Instruction: Render the records below as a Markdown table with the columns Row and Record line, starting at the line that contains "Switch to the Fläche tab" and ending at the last line of the records. Number each row, skip blank lines, and leave the pictures out of the table.

───── Items ─────

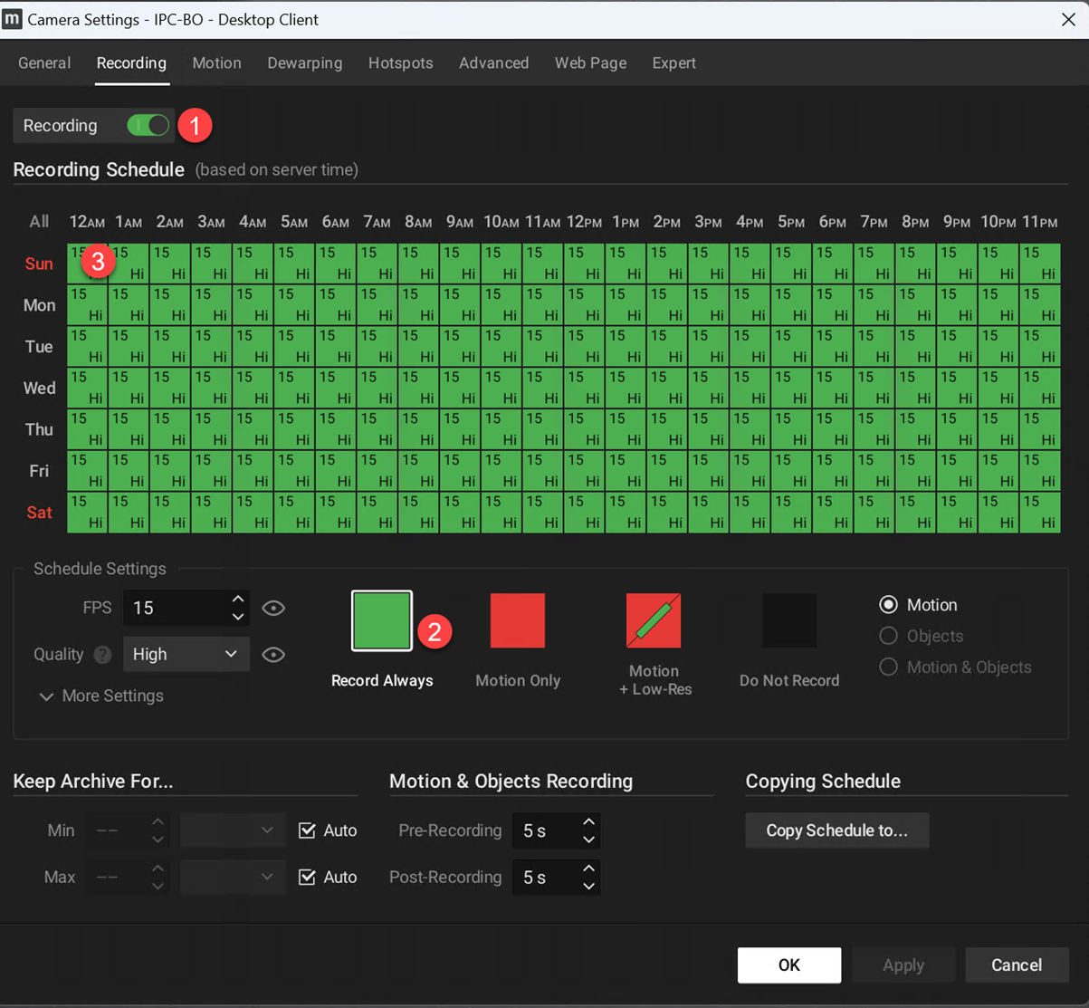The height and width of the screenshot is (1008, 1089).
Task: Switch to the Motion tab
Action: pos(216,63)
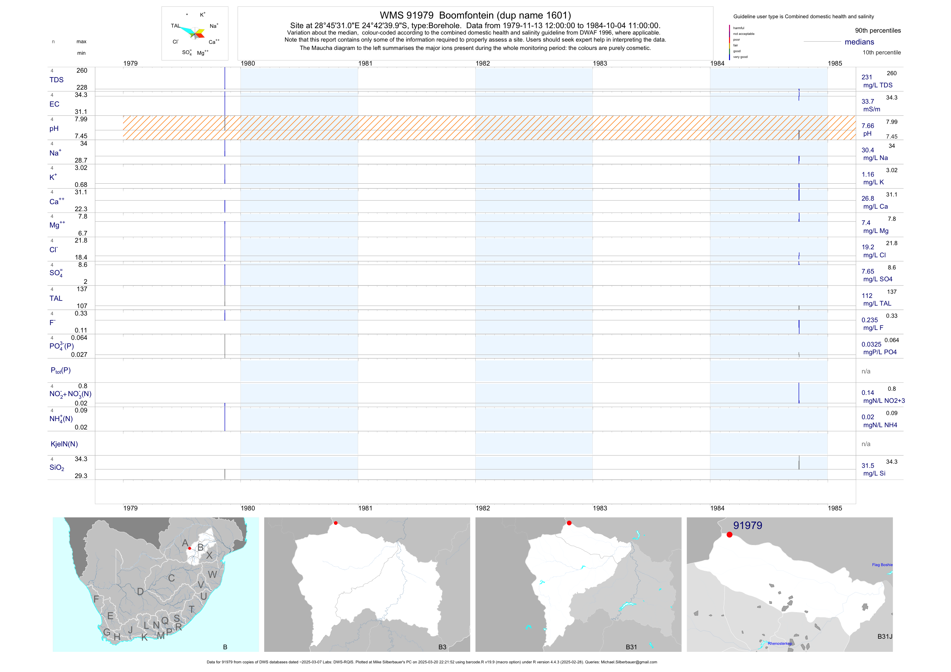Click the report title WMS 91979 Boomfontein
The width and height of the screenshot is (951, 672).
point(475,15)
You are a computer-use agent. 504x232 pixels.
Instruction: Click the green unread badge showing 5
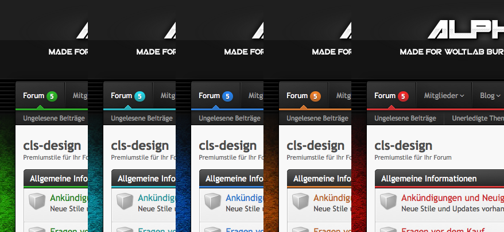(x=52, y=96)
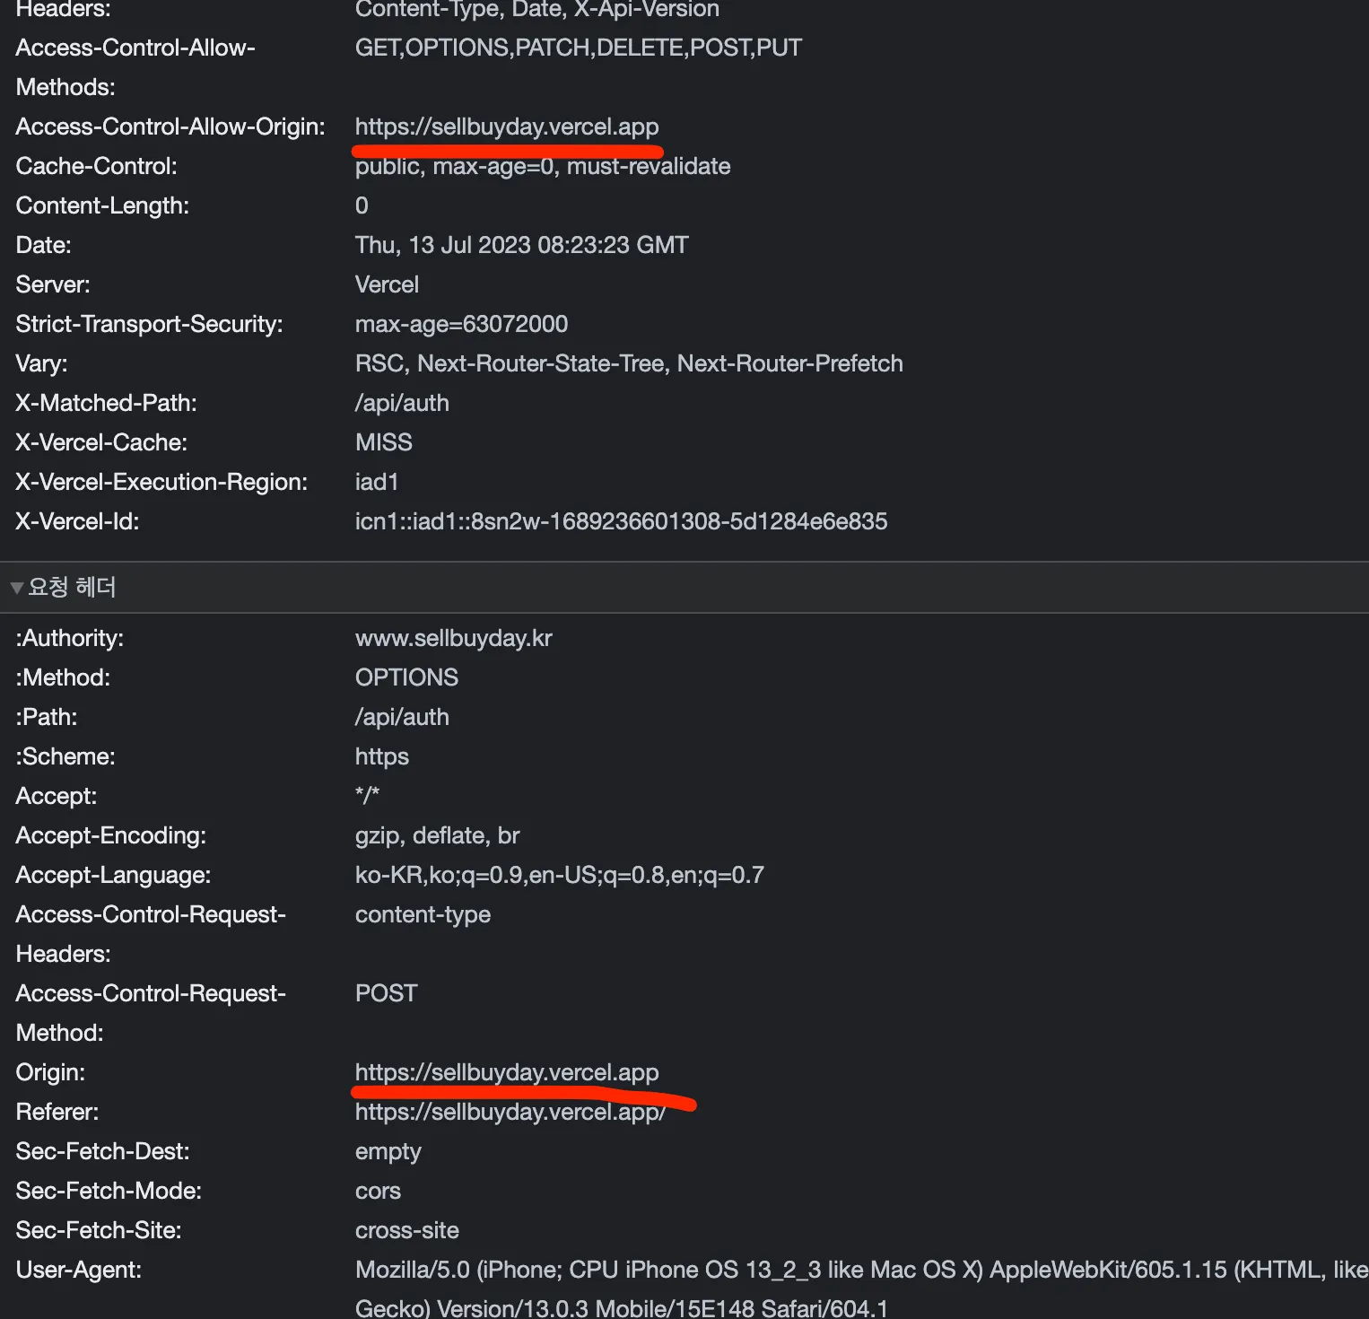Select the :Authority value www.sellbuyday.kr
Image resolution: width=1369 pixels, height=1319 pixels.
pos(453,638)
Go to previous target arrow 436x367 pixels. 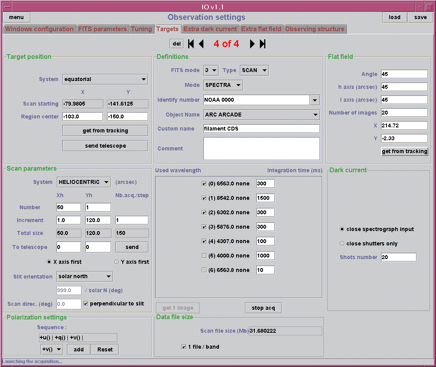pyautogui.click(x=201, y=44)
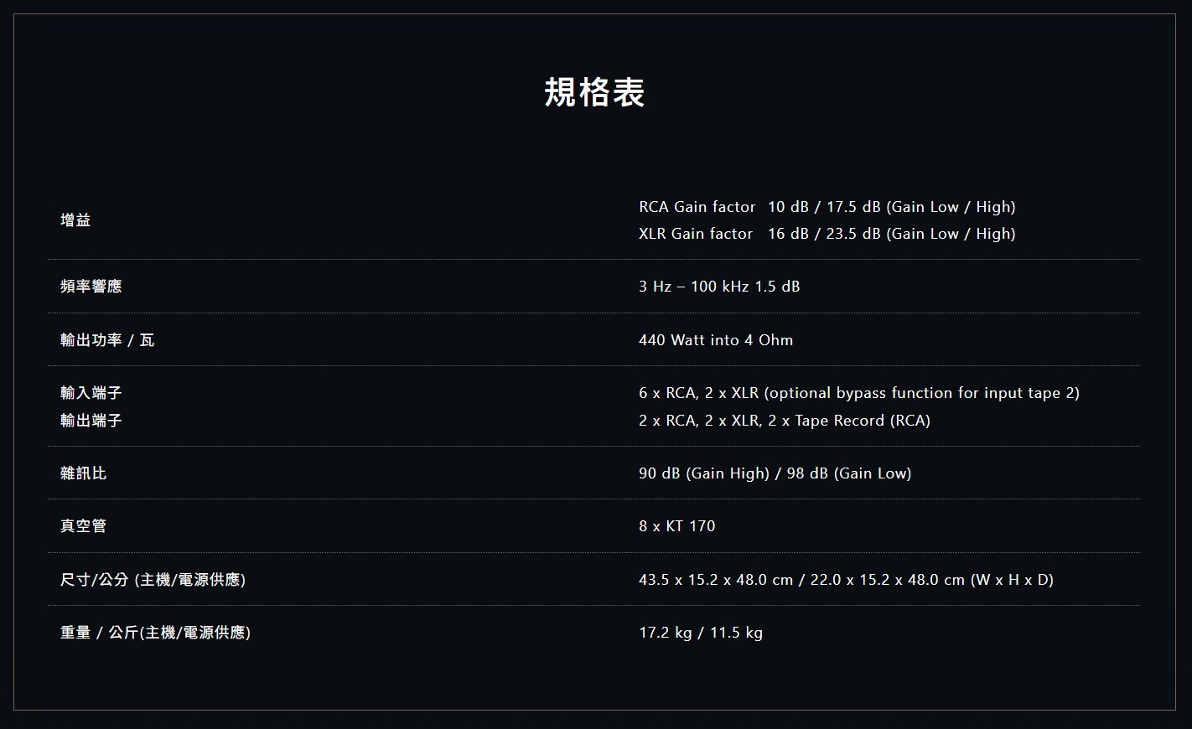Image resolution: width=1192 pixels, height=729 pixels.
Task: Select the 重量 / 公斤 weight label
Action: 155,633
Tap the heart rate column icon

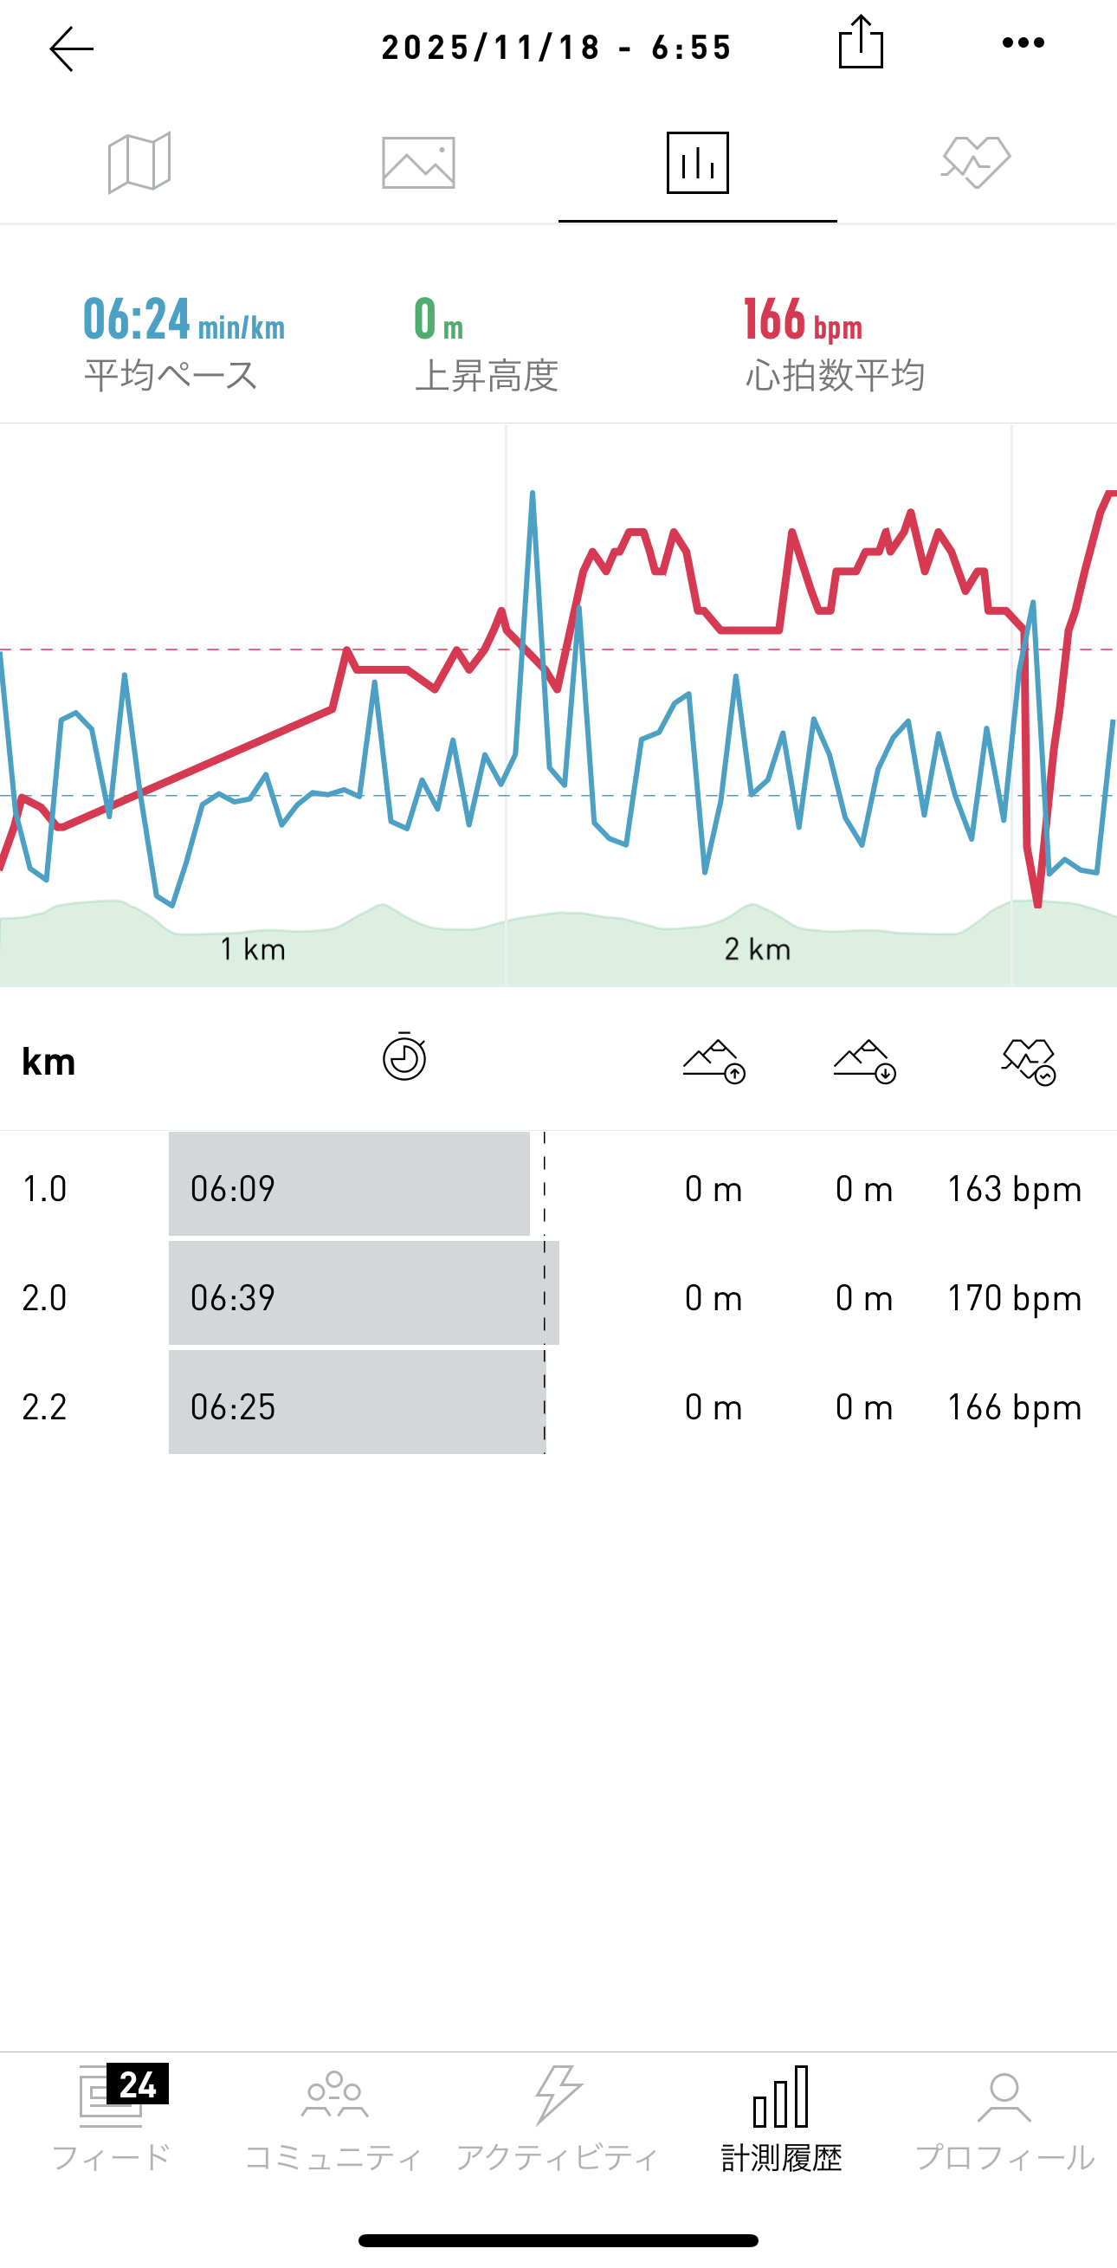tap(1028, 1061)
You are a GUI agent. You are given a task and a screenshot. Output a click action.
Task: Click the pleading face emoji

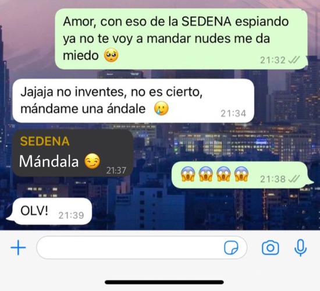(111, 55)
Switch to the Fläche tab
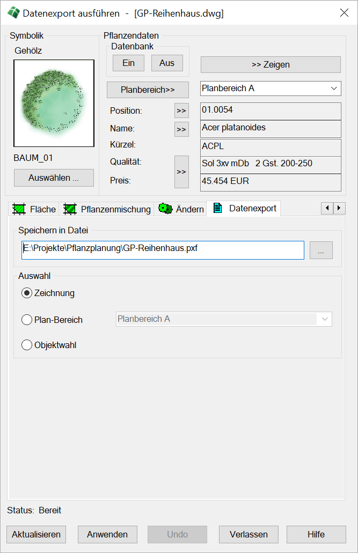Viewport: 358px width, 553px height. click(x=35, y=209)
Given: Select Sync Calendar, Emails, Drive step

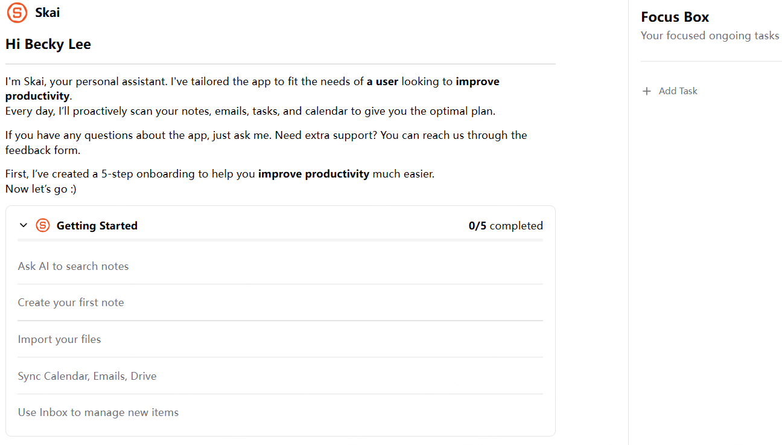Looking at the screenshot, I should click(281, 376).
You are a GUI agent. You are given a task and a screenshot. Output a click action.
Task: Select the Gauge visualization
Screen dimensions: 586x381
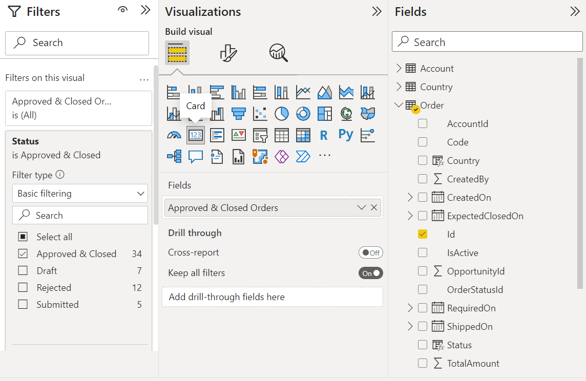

─────

Solution for this exercise:
| Row | Record line |
|---|---|
| 1 | Switch to the Fläche tab |
| 2 | Viewport: 358px width, 553px height. click(x=35, y=209) |
| 3 | Given: Select Sync Calendar, Emails, Drive step |
| 4 | Looking at the screenshot, I should click(281, 376). |
| 5 | You are a GUI agent. You are given a task and a screenshot. Output a click action. |
| 6 | Task: Select the Gauge visualization |
| 7 | Screen dimensions: 586x381 |